The basic metals and fabricated metal products sector contributed 10.3% of total industrial output. The region produced 190,800 tons of steel pipes, 405,700 tons of rolled ferrous metals, 36,100 tons of steel, 1.300 tons of welding electrodes and 1,100 tons of construction frames and products. Notable companies in this sector include OAO Novosibirsk Electrode Plant, OAO Novosibirsk Tin Mill and OAO Kuzmin Novosibirsk Metals Plant.

In the mechanical engineering sector, electrical and optical machinery and equipment accounted for 7.2% of total industrial output; machinery and equipment (exclusive of weapons or ammunition) accounted for 3.7%, while electrical machinery and transport equipment accounted for 4.5%. One of the largest companies is the aircraft-maker Novosibirsk Aircraft Production Association, which assembles Su-34 fighters, among others.

In 2007, the region produced $12,190,000 worth of high-voltage electric equipment, $3,820,000 worth of low-voltage electric equipment, $1,350,000 worth of computers and spare parts, 71,000 kW equivalent of generators for steam, gas and hydraulic turbines, 296,200 units of electric razors, 154,600 units of chandeliers and suspensions, 1,616,000 units of capacitors, 3,608,000 units of semiconductor instruments, 1,077,000 units of integral microchips, 218 units of large electric machines, 854 units of direct current electric machines and 5,000 kilovolts-amperes equivalent of prefabricated transforming stations. Notable companies in this sector include OAO Novosibirsk Electric Locomotive Repair Plant, OAO Sibselmash Scientific Production Association, NPO ELSIB, OAO Novosibirsk Railroad Switch Plant, OAO Tyazhstankogidropress, OAO Novosibirsk Instrument Plant and OAO Novosibirsk Soyuz Electrovacuum Holding plant. All of the aforementioned companies are located in the regional capital, Novosibirsk.

===Energy===
As of 2007, Novosibirsk Oblast enjoyed an electricity surplus, with electricity output of 14.0 billion kWh, while consumption was 12.5 billion kWh. During the summer, 30% of the region's electricity needs were satisfied by the Novosibirsk Hydroelectric Station, which has a capacity of 455 MW. Another important source of electricity is thermal power. The largest thermal power plant is Novosibirsk Thermal Power Plant 5 with a capacity of 1,200 MW. Most of the power plants and the distribution infrastructure are operated by the company OJSC Novosibirskenergo.
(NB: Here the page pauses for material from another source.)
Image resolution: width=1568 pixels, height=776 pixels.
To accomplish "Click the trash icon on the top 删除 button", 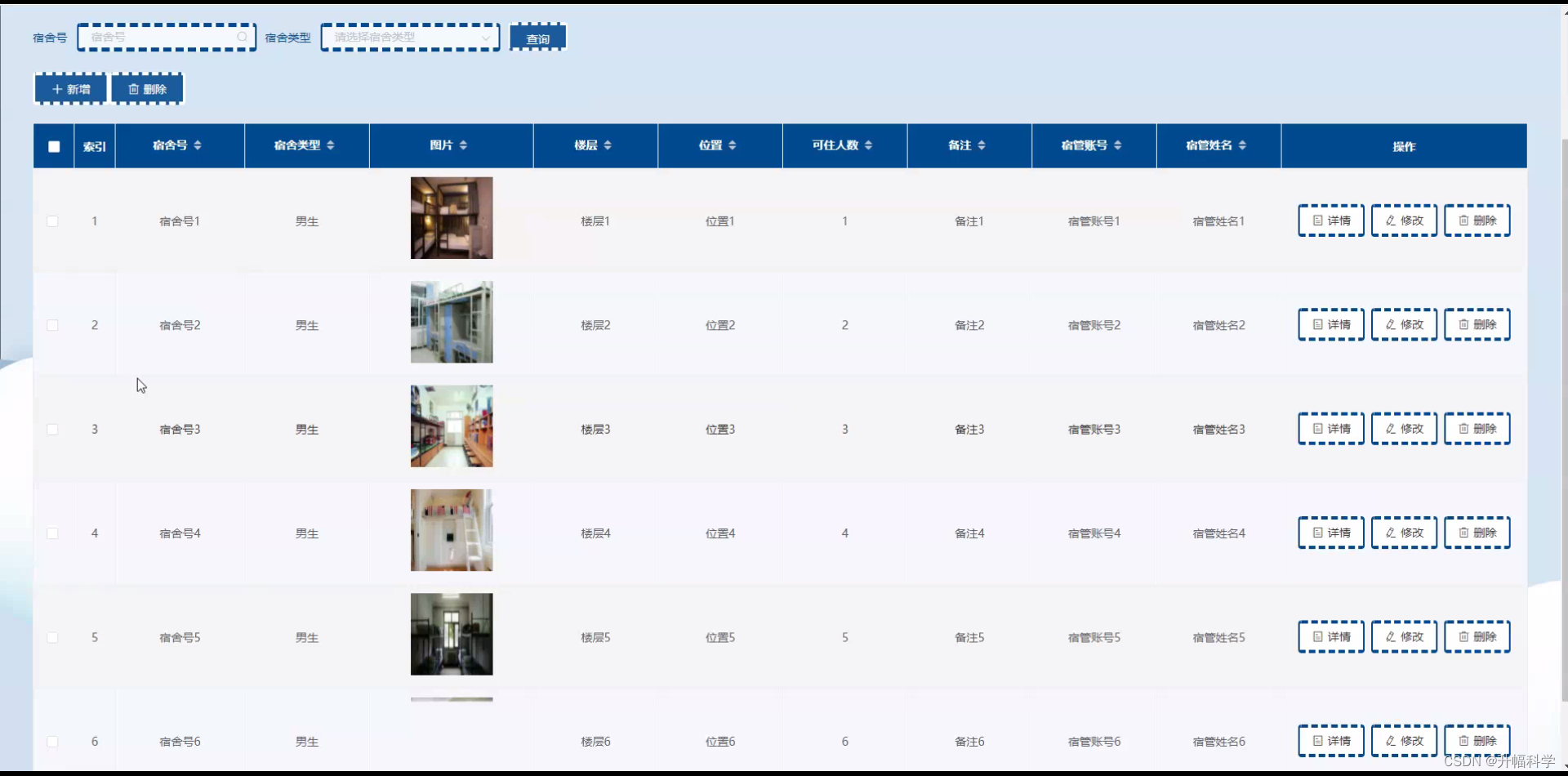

The amount of oil produced in the region in 2007 was 2,495,000 tons, while coal production was 1,795,000 tons.

===Trade and investment===
In the 2005/2006 ranking "Best Legal Conditions for Investment"–conducted by the Expert RA rating agency–Novosibirsk Oblast received the third place among all 89 federal subjects of Russia.

In 2007, the oblast received $88.8 million in foreign investment. The largest company receiving foreign investment was NPO ELSIB.